One of the great religious centers of ancient Arabia, Sirwah, just 75 miles east of Sanaa, was damaged earlier in the conflict, and is under renewed threat from waves of intensive airstrikes carried out since Saudi-coalition troops pushed into the district in early October. While deliberate demolition by ISIS of ancient artifacts and historic sites in Iraq and Syria has been widely reported and denounced, the reaction to the Saudi-led coalition laying waste to Yemen’s cultural history, in what some archaeologists say is a pattern of systematic targeting of the country’s heritage, is comparatively subdued.

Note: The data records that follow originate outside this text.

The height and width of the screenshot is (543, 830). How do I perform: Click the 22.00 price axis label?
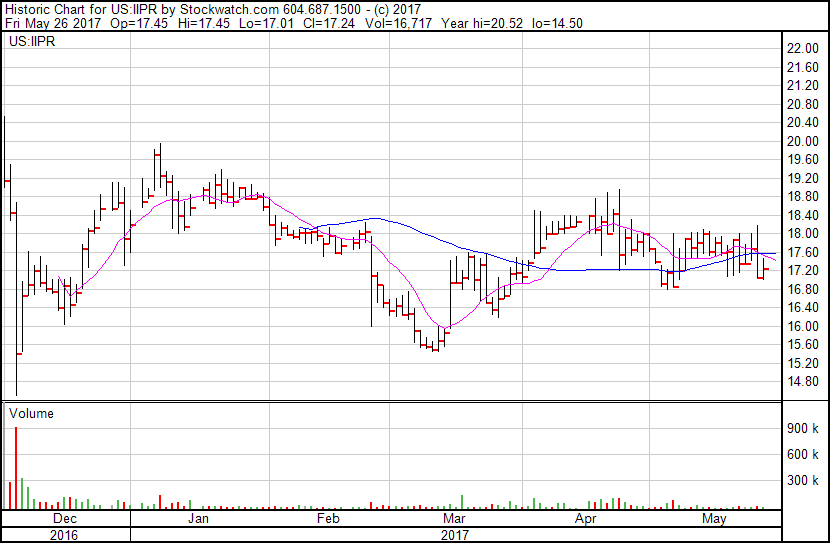tap(804, 48)
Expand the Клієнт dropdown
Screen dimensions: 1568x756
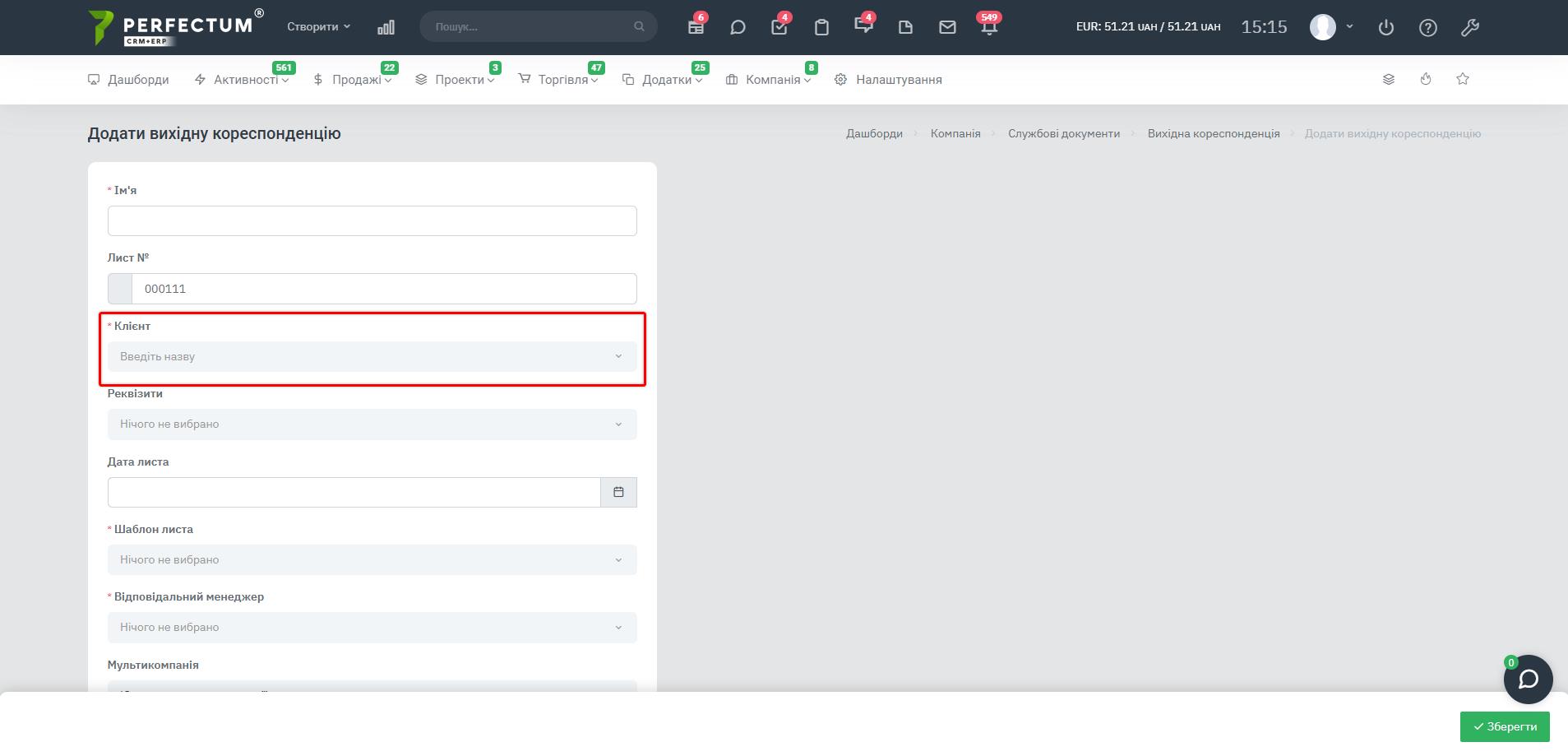point(372,356)
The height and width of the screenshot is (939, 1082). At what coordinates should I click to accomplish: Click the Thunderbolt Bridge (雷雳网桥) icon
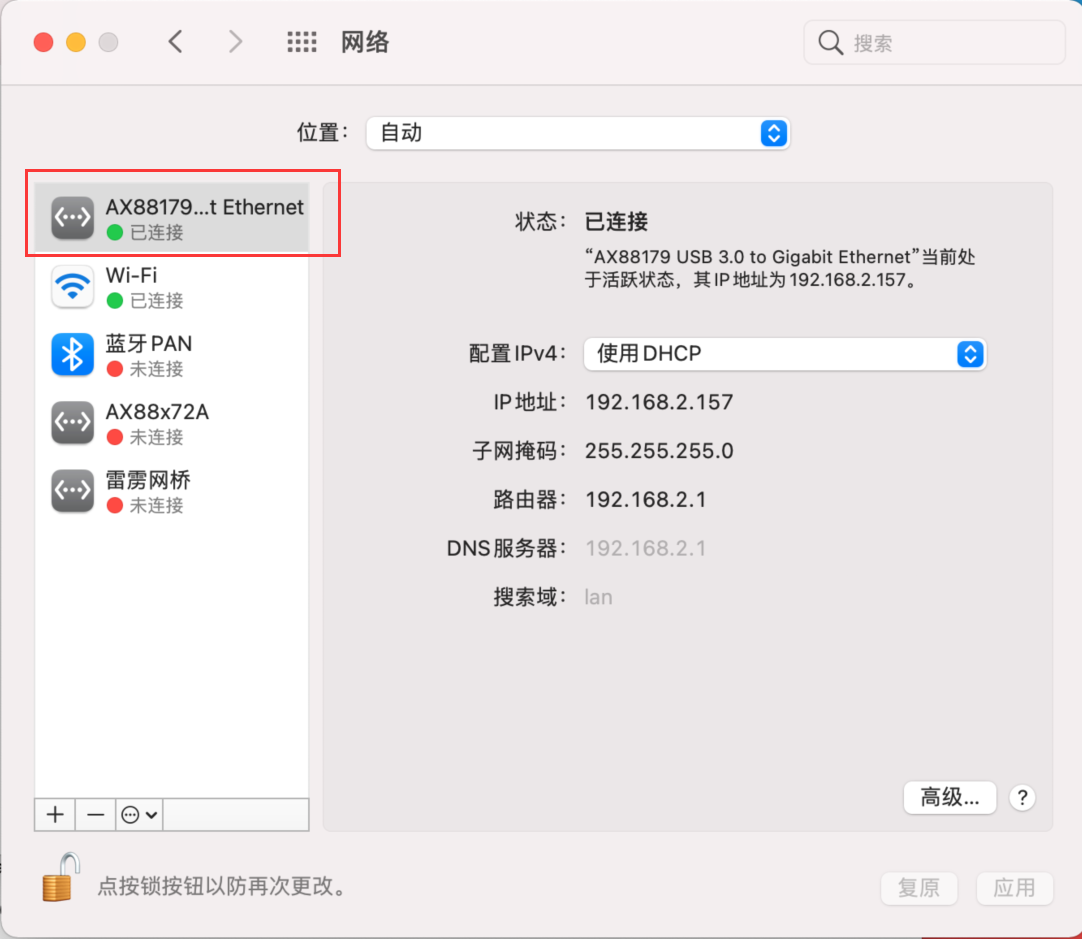tap(72, 491)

“We are dealing here with unnecessary and possibly wanton destruction … by the Saudi Arabian army,” said Fedele. “It is sad that such a conduct by the Saudis is not being condemned and, worse still, is kept under silence by conniving governments particularly in North America.”
Meanwhile in the besieged city of Taiz, the Houthi-Saleh forces seized the prominent Al-Qahira Citadel, perched on a mountain spur hundreds of feet above the city, before it was repeatedly bombed. Now, those fighters are blocking water, food, and medicine — already in short supply due to a coalition-imposed naval blockade of the county — from entering parts of the city not under their control. Staring up at what little remains of the 1,000-year-old castle from outside a hospital, unable to treat patients due to a lack of medical supplies, one manager admitted concern for the country’s heritage could seem irrational.
“We can’t think about the past, or the future,” the manager said. “We’re too busy trying to survive the present.”